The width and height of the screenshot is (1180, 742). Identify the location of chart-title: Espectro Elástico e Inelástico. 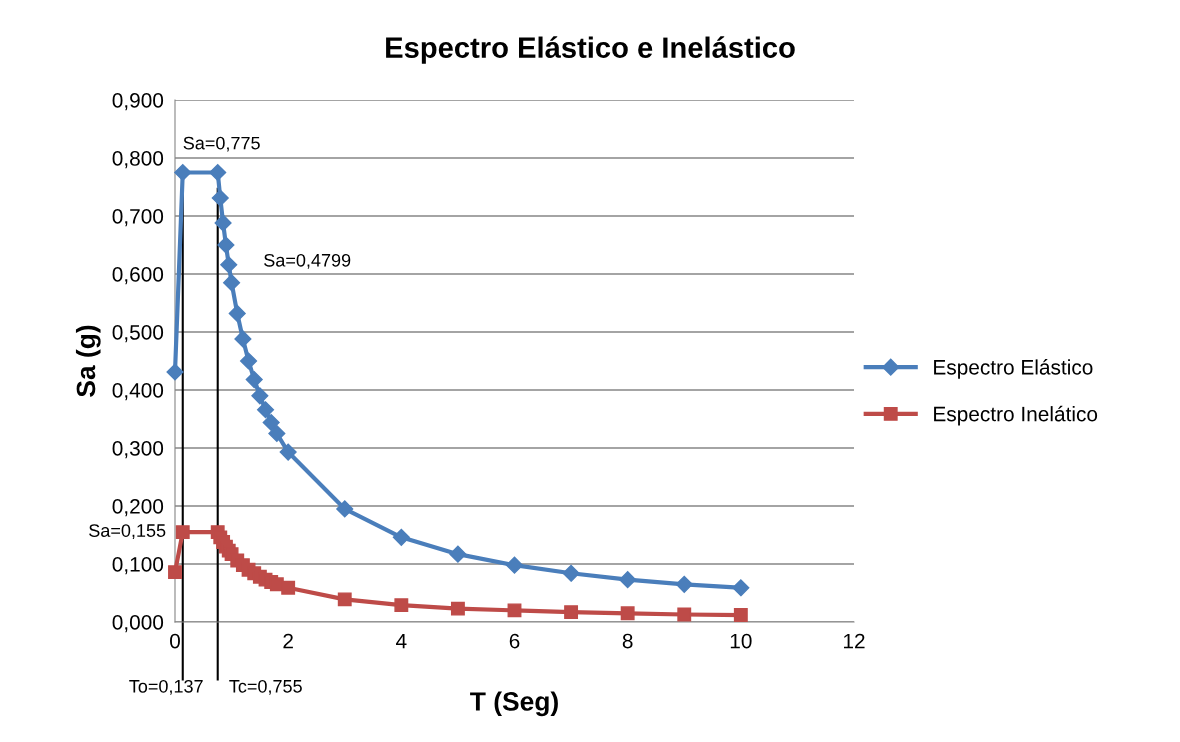
(590, 50).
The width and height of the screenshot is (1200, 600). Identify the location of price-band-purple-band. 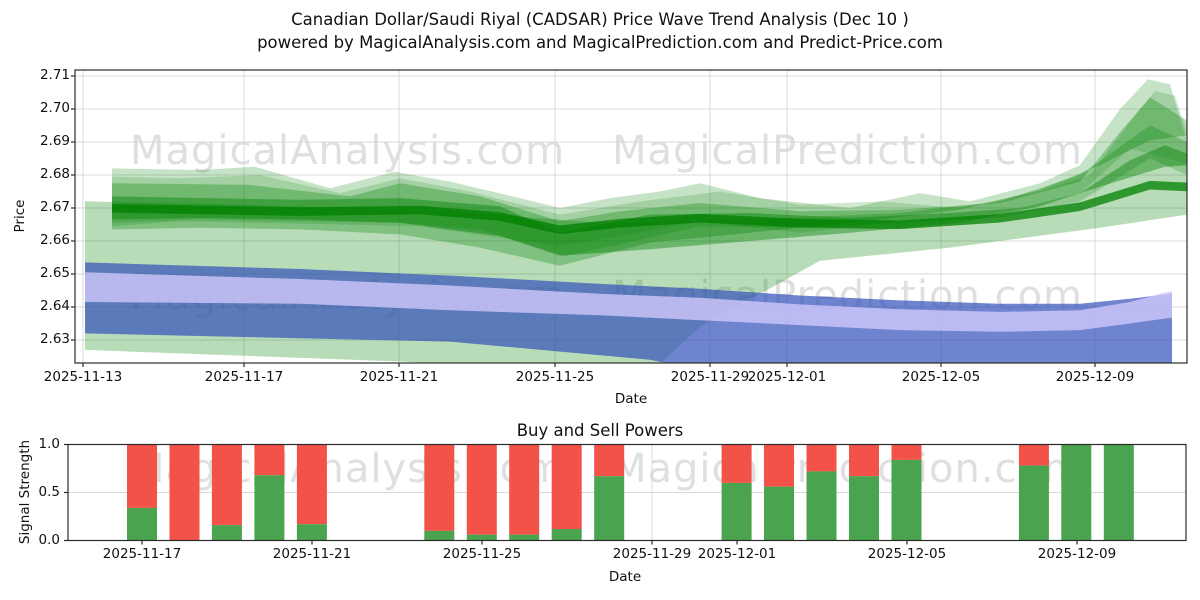
(628, 302).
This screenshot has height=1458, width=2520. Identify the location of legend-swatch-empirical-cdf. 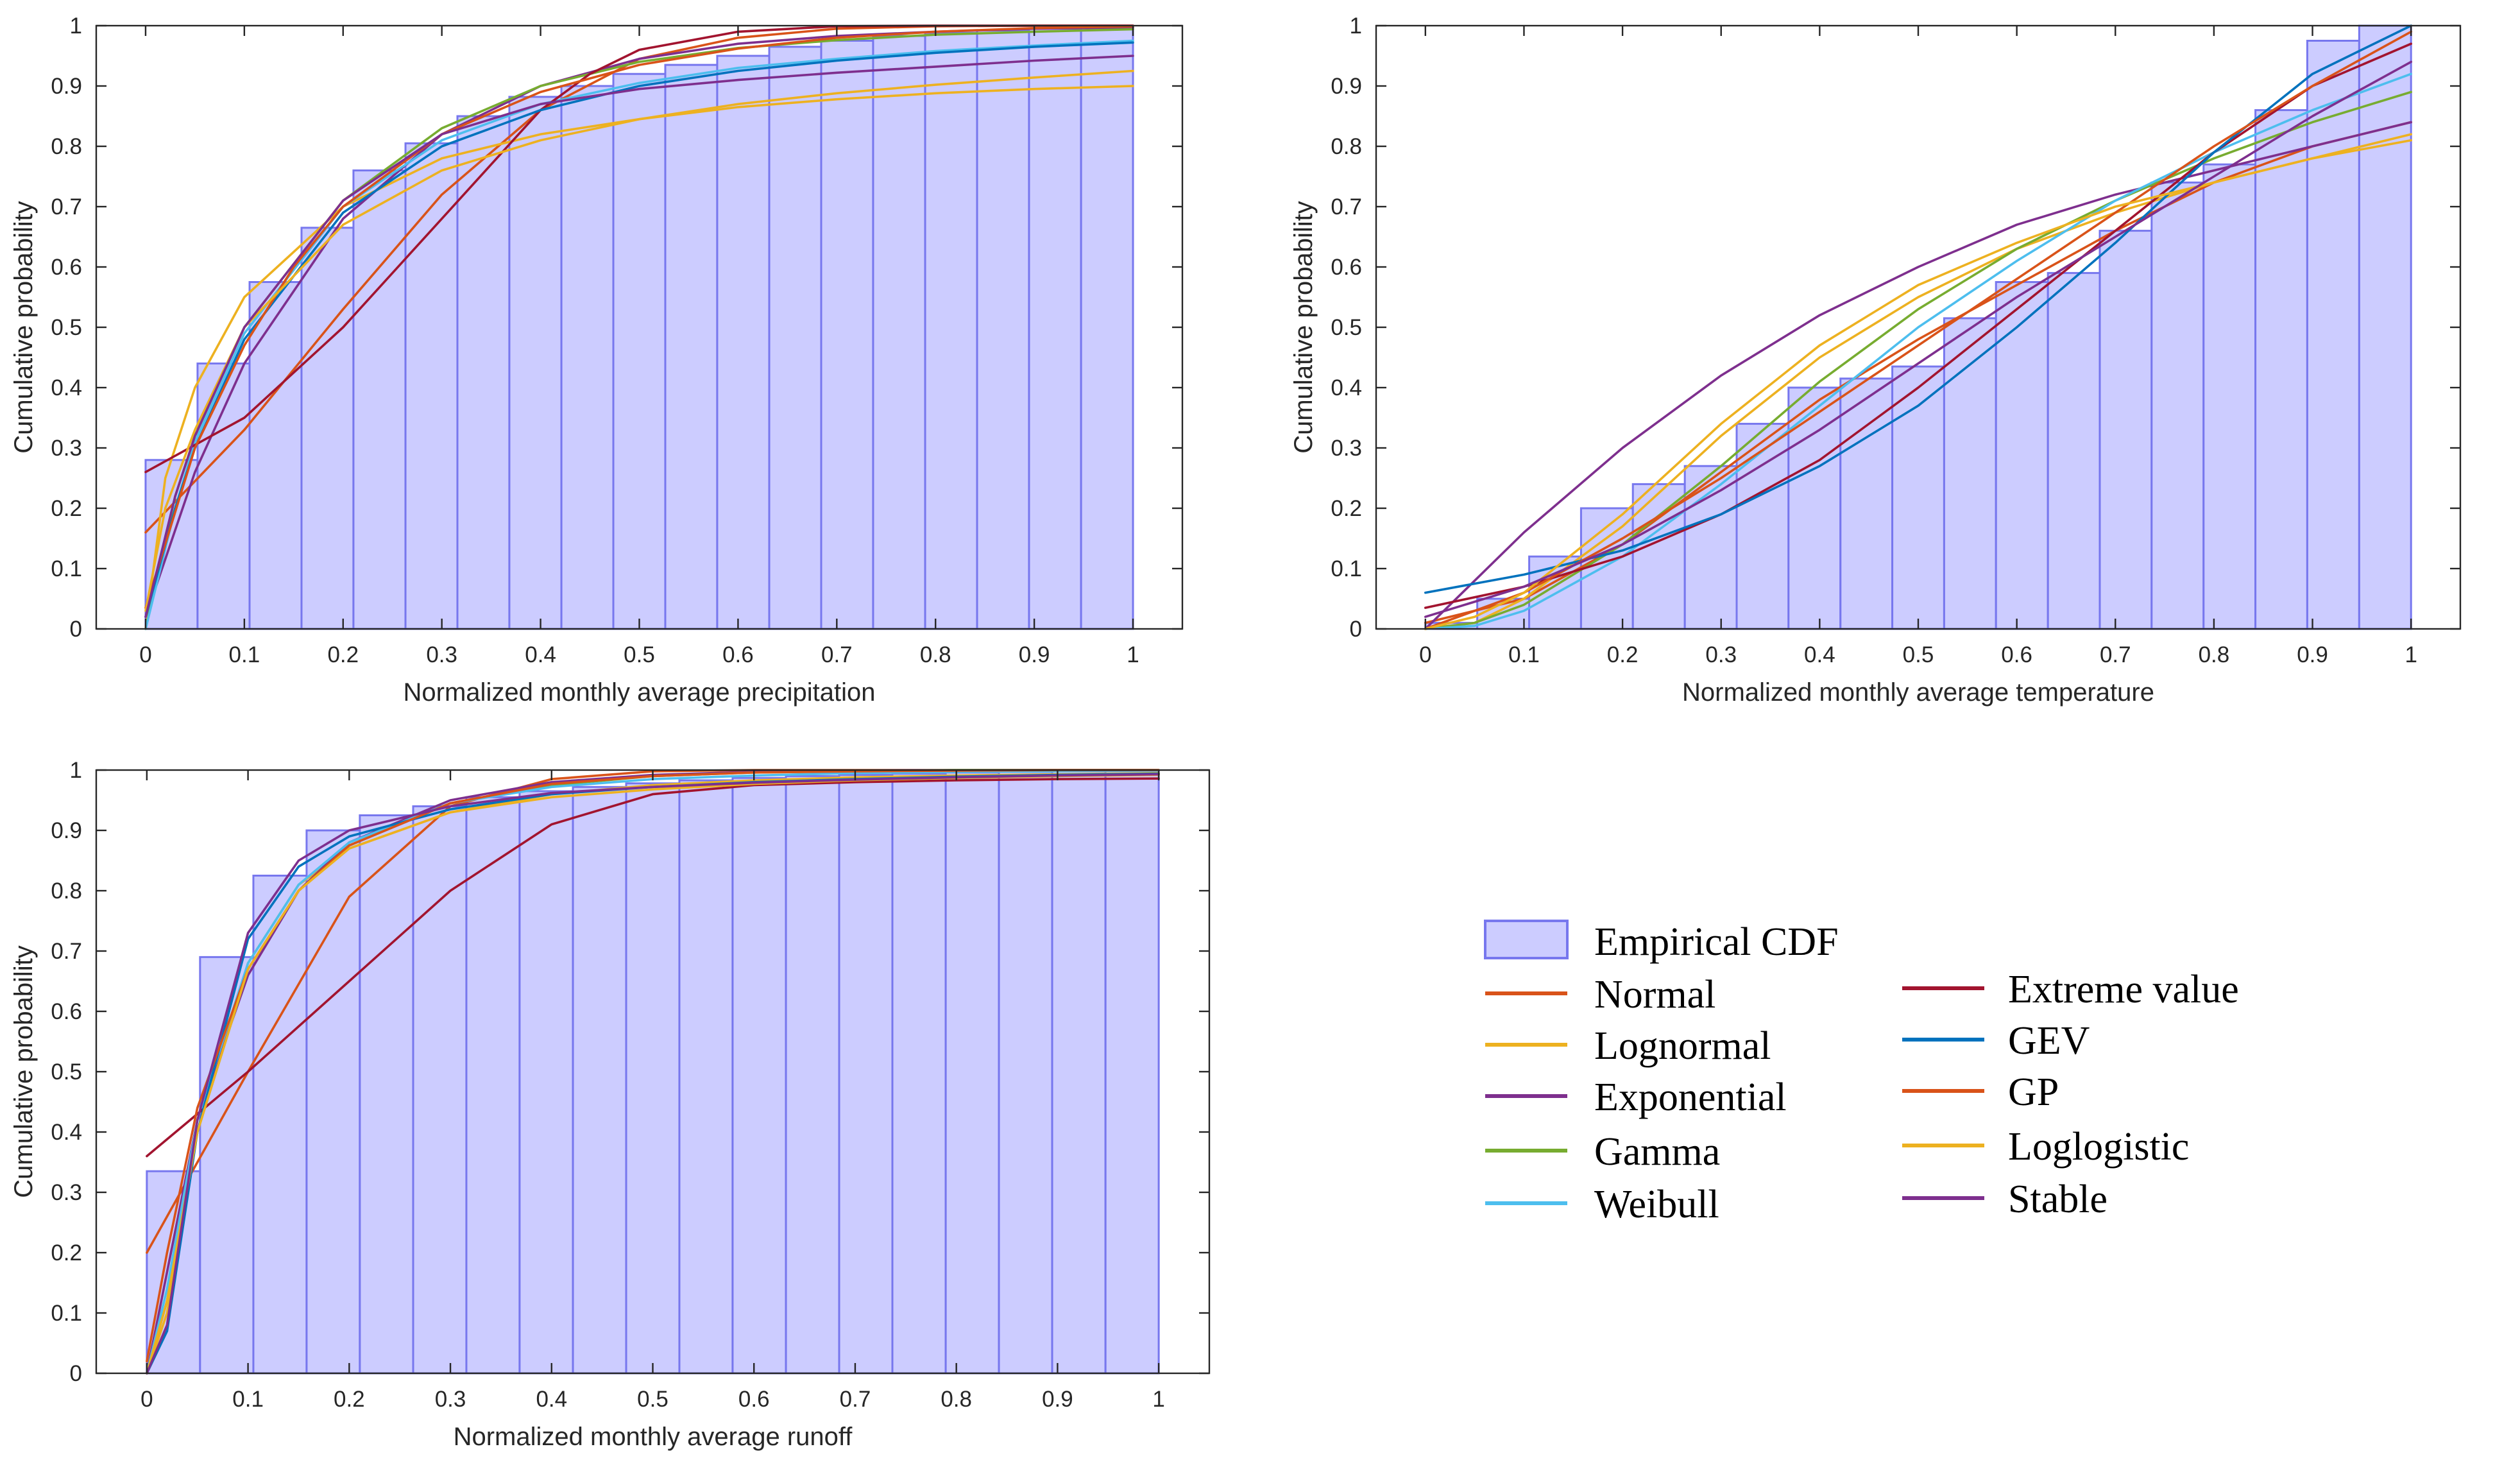
(1526, 939).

__________________________________________________

(EXERCISE INSTRUCTIONS) Can you output the whole listing above verbatim, leaving out the pictures?

(SOLVED PROBLEM)
The width and height of the screenshot is (1180, 742). Identify the location of chart-title: Espectro Elástico e Inelástico. 
(590, 50).
The width and height of the screenshot is (1200, 600). Identify the location of price-band-purple-band. 
(628, 302).
This screenshot has height=1458, width=2520. Identify the location of legend-swatch-empirical-cdf. 
(1526, 939).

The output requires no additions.